Minor Illnesses. Home Remedies For Common Conditions.

Some symptoms can be treated at home or with advice from your local pharmacy:

Colds and coughs

These are most likely caused by viruses and do not respond to antibiotics. Given time your body’s own immune system will fight the infection. This can take several weeks.

  • Drink plenty of fluids and try to rest.
  • There is limited evidence that cough mixtures help and in children under 2 years old they may be harmful.
  • Paracetamol and honey & lemon in hot water may help.
  • You need to see a doctor if: you are very breathless, you cough up blood, you have been coughing more than three weeks, or your cough is progressively getting worse.

Back Pain

This a common symptom and is normally self limiting. Most cases of back pain do not need any x-rays or scans.
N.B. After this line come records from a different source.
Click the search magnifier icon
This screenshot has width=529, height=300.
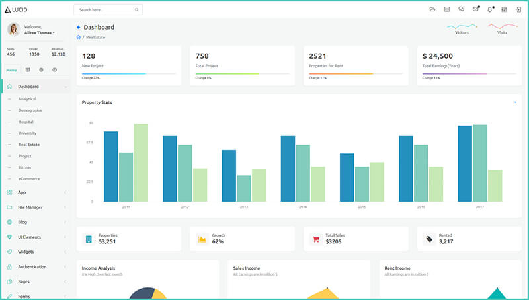(x=136, y=10)
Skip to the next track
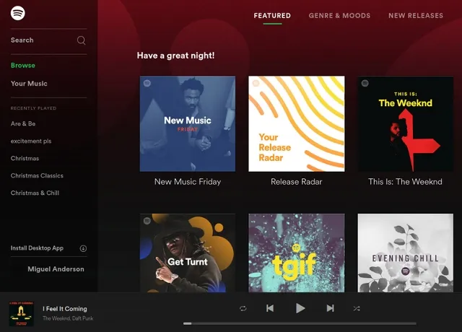Image resolution: width=462 pixels, height=332 pixels. click(331, 308)
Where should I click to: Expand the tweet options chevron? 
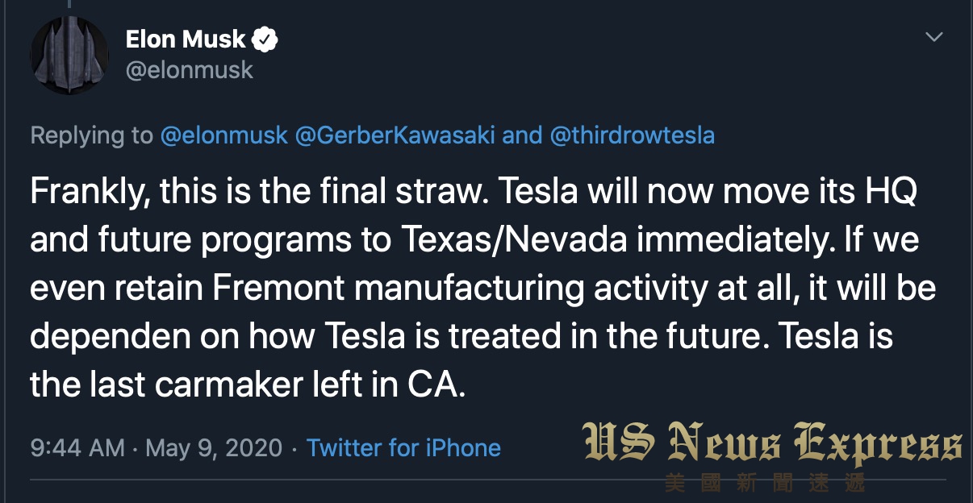click(933, 37)
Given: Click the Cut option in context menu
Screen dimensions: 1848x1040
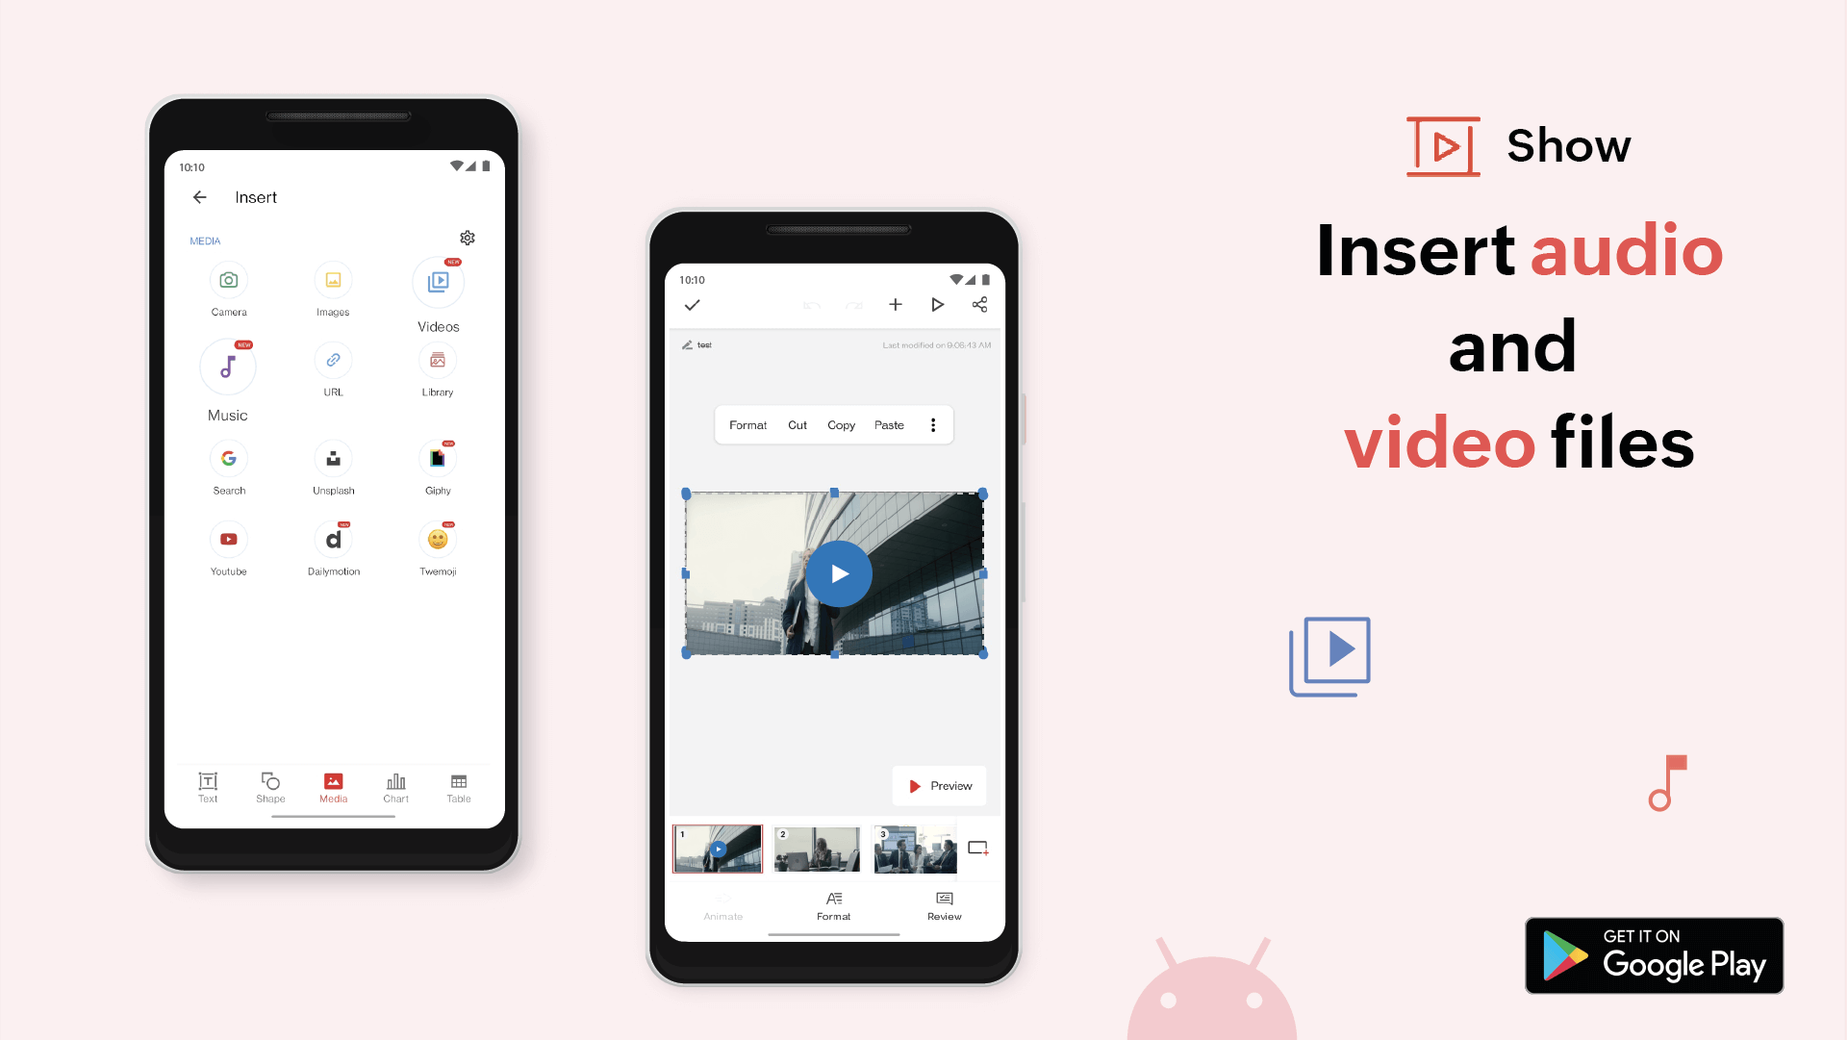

  • Take paracetamol and an anti-inflammatory such as ibuprofen.
  • Use heat such as a hot water bottle.
  • It is important to try and keep active as long periods of being immobile may worsen pain.
  • You need to see a doctor if: you have very severe pain, the pain is no better after three weeks, or if you develop problems with passing urine or opening your bowels.

The arthritis and research campaign website have exercises on back pain.

Diarrhoea and vomiting

Most cases are caused by viruses and will settle without any antibiotics

  • It is important to drink plenty of fluids as you risk becoming dehydrated.
  • Your local pharmacy can give you rehydration powders to help avoid dehydration.
  • Avoid dairy products and fruit juices as these may make diarrhoea worse.
  • Try a light diet such as biscuits, crackers, toast, pasta -you are infectious whilst you have the diarrhoea and vomiting, ensure you maintain good hygiene such as washing your hands.
  • See your doctor if you are dehydrated (signs of this include reduced urine output, dry lips, drowsiness), if you pass blood in the diarrhoea, if you have been abroad recently, if diarrhoea lasts longer than two weeks or if it is particularly severe.
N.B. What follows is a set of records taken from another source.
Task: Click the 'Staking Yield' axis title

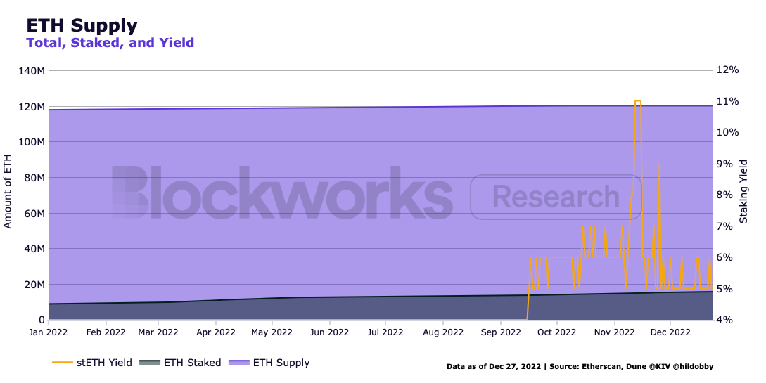Action: tap(744, 192)
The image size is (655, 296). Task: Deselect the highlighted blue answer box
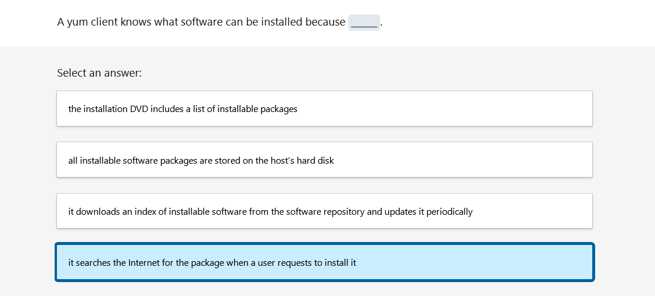pos(324,262)
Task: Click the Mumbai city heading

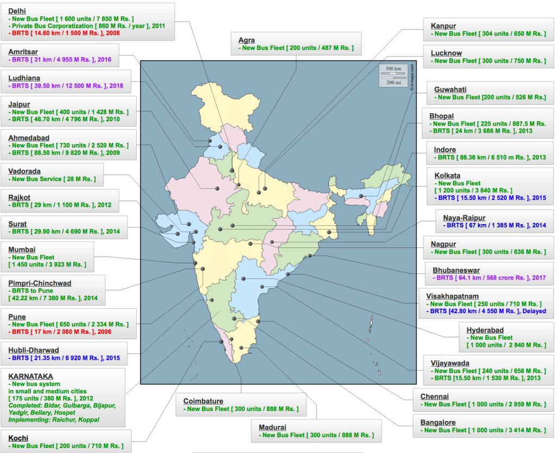Action: coord(22,250)
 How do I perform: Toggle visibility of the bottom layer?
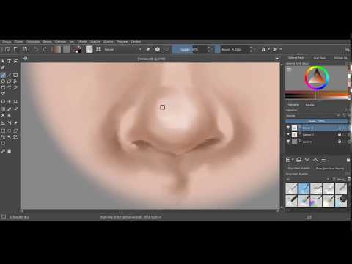coord(288,142)
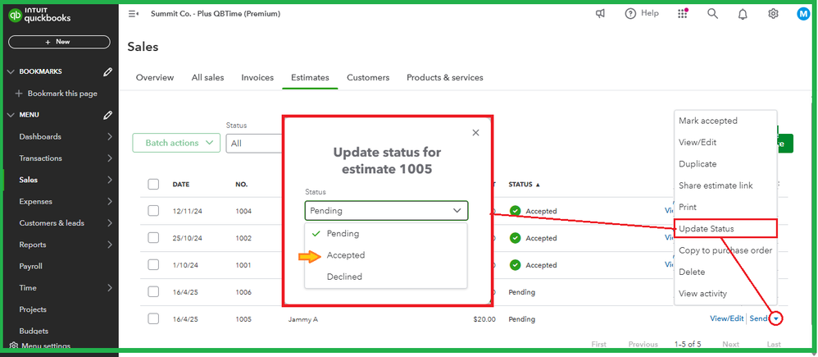The height and width of the screenshot is (357, 818).
Task: Click View/Edit link for estimate 1005
Action: (726, 318)
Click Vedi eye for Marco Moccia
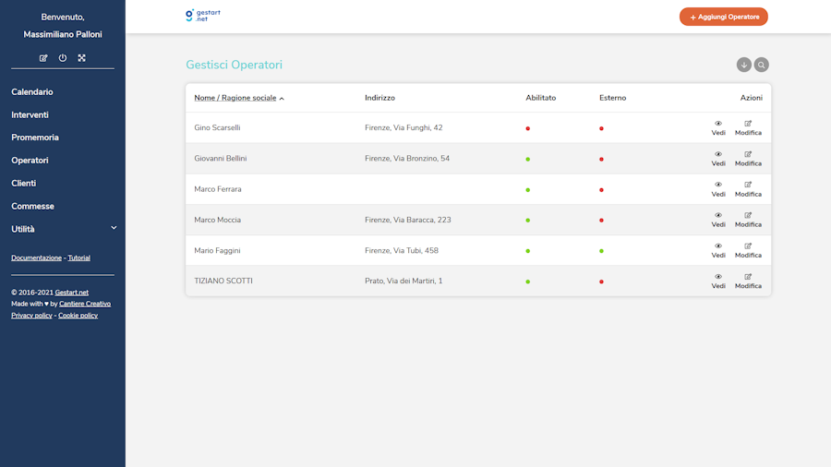Image resolution: width=831 pixels, height=467 pixels. pos(718,220)
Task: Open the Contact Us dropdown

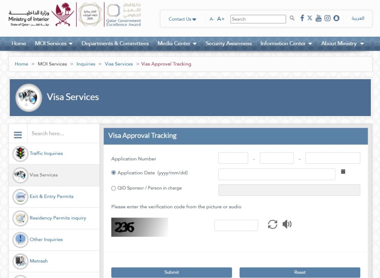Action: coord(181,19)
There are different types of headaches. The vast majority of these are benign and will settle with time.

  • Take paracetamol or an anti-inflammatory tablet such as ibuprofen.
  • Drink plenty of fluids but avoid caffeine-based drinks.
  • If the headache is associated with nausea, vomiting or difficulty tolerating bright lights it may be a migraine.
  • Your local pharmacist can give you some tablets which work specifically for migraines.
  • Arrange an eye check with the optician as headaches can sometimes be secondary to eye strain.
  • Symptoms which suggest a more serious cause for the headache include: fever, rash, neck stiffness, black-outs, weakness in the face or a limb.